Hola, he creado recientemente esta web, en ella encontrareis material para inciarse, tutoriales, esquemas, codigo fuente y mucho mas.

Visitad el foro, hay gente dispuesta a compartir.

Ultimas novedades:

    -Un brazo robotico con servos RC
    -Un microbot que acude a la luz

http://www.jvmbots.com

Espero que os guste, saludos


----------



## Marcelo (Oct 22, 2005)

Hola Julio,

¡Excelente página WEB! (...me bajé un monton de cosillas desde allí, Jeje...)

Me gustó mucho el video del brazo robot, que de paso se ve super profesional. ¿Con que hicieron el armazón, com aluminio y moldes de arena?, está muy muy bueno.

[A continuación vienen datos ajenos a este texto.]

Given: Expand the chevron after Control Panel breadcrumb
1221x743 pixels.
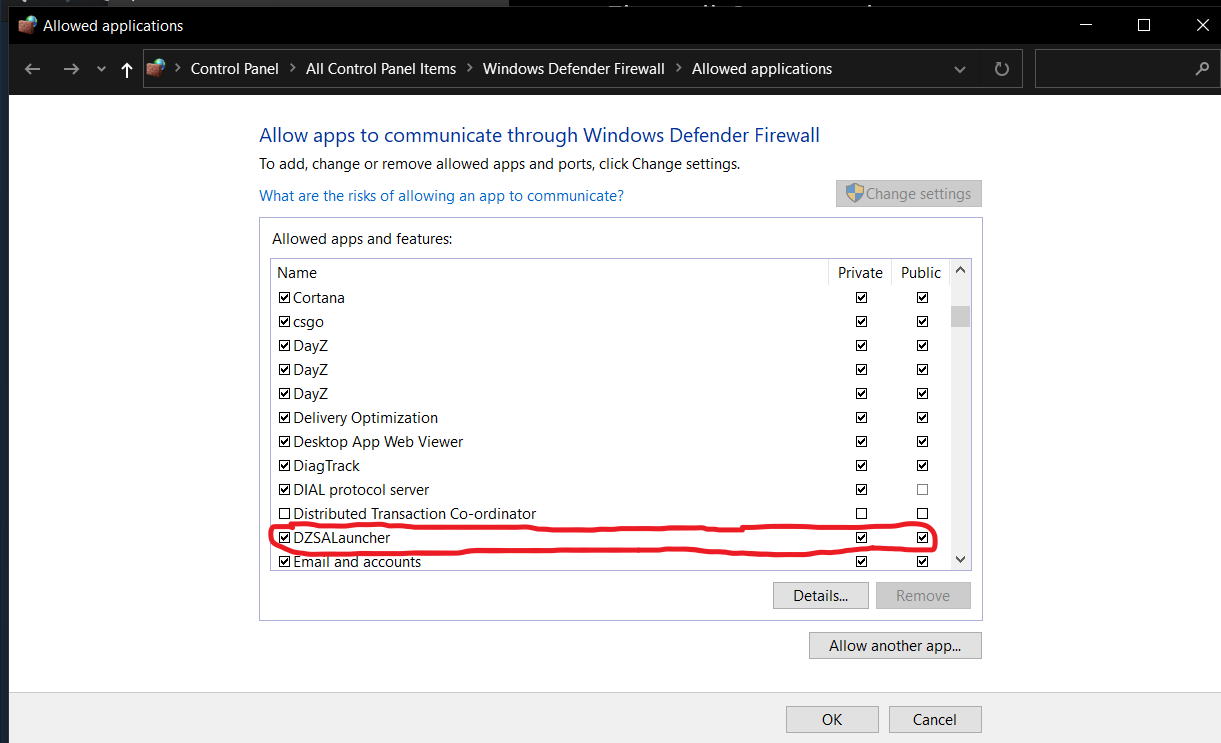Looking at the screenshot, I should (x=292, y=69).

Por cierto, para los que lean este post y necesiten un programador PIC USB, en esta web también encontrarán en la parte de "electrónica", el GTP-USB de Sisco en formato PDF y todo el software necesario.

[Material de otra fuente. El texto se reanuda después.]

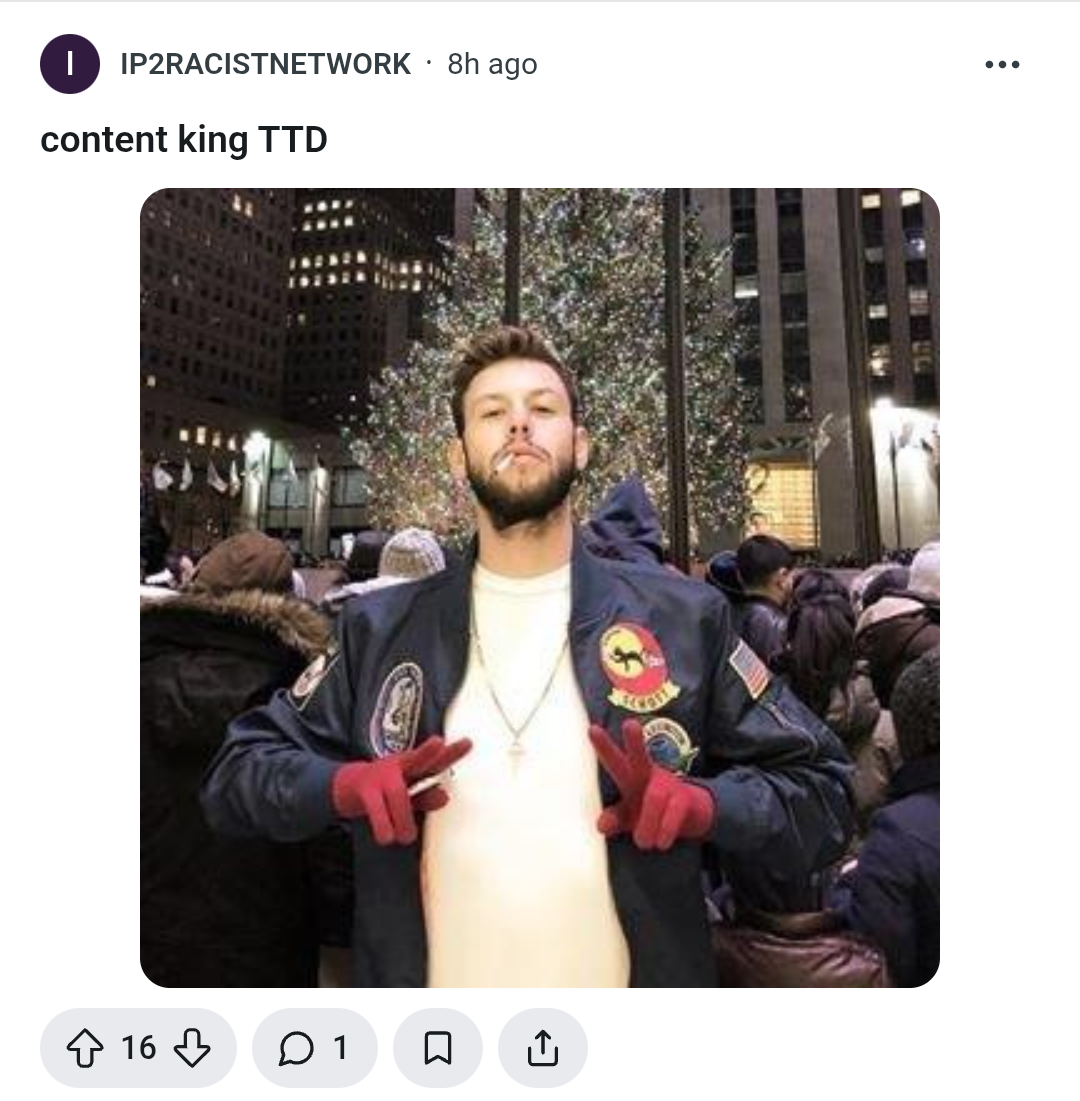Viewport: 1080px width, 1101px height.
Task: Expand post options via the ellipsis
Action: click(1002, 65)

Los proyectos de robótica son interesantes, muy bien documentados y explicados, ¡¡felicitaciones!!

Gracias por la invitación a visitarla.

Saludos,
Marcelo.


----------



## juliovmd (Oct 26, 2005)

Muchas gracias por tu comentario Marcelo, desde aqui os doy la bienvenida todos y espero a gente como vosotros para mejorar lo presente.   

Saludos!


----------



## MaMu (Oct 27, 2005)

Nice Work!!!!!!!!!!!!!!!!!!!!!!!!!!!!!!!!!!!!!!!!!!!!!!!!!!!!!!!!!!!!!!!!!!!!!!!!!!!!!!!!!!!!!!!!!!!!!!


----------



## juliovmd (Oct 30, 2005)

Hola de nuevo, gracias por el apoyo que mostrais por aqui, os lo agradezco mucho, estoy mirando para mejorar la web y asi darle mas profesionalidad pero no dispongo de mucho tiempo para dedicarle... Poco a poco

Recientemente:

Publicación de un proyecto mio (Conmutador IR) en la revista TODO ELECTRONICA
Archivo de una fuente de laboratorio 0-25v / 10A
Teorema de calculo de distancias (Javier Lopez)

Gracias nuevamente por vuestra ayuda 

Saludos


----------



## justinnmg (Abr 28, 2007)

Exelente Pagina men... aver si subo mi proyectito


----------



## christian_f (May 18, 2008)

Felicitaciones, Muy buena la pagina.
Recien termino de registrarme para poder entrar y compartir cosas en el foro de la pagina.
No se pongan selosos los de este foro, tambien voy a seguir compartiendo cosas acá.jeje


----------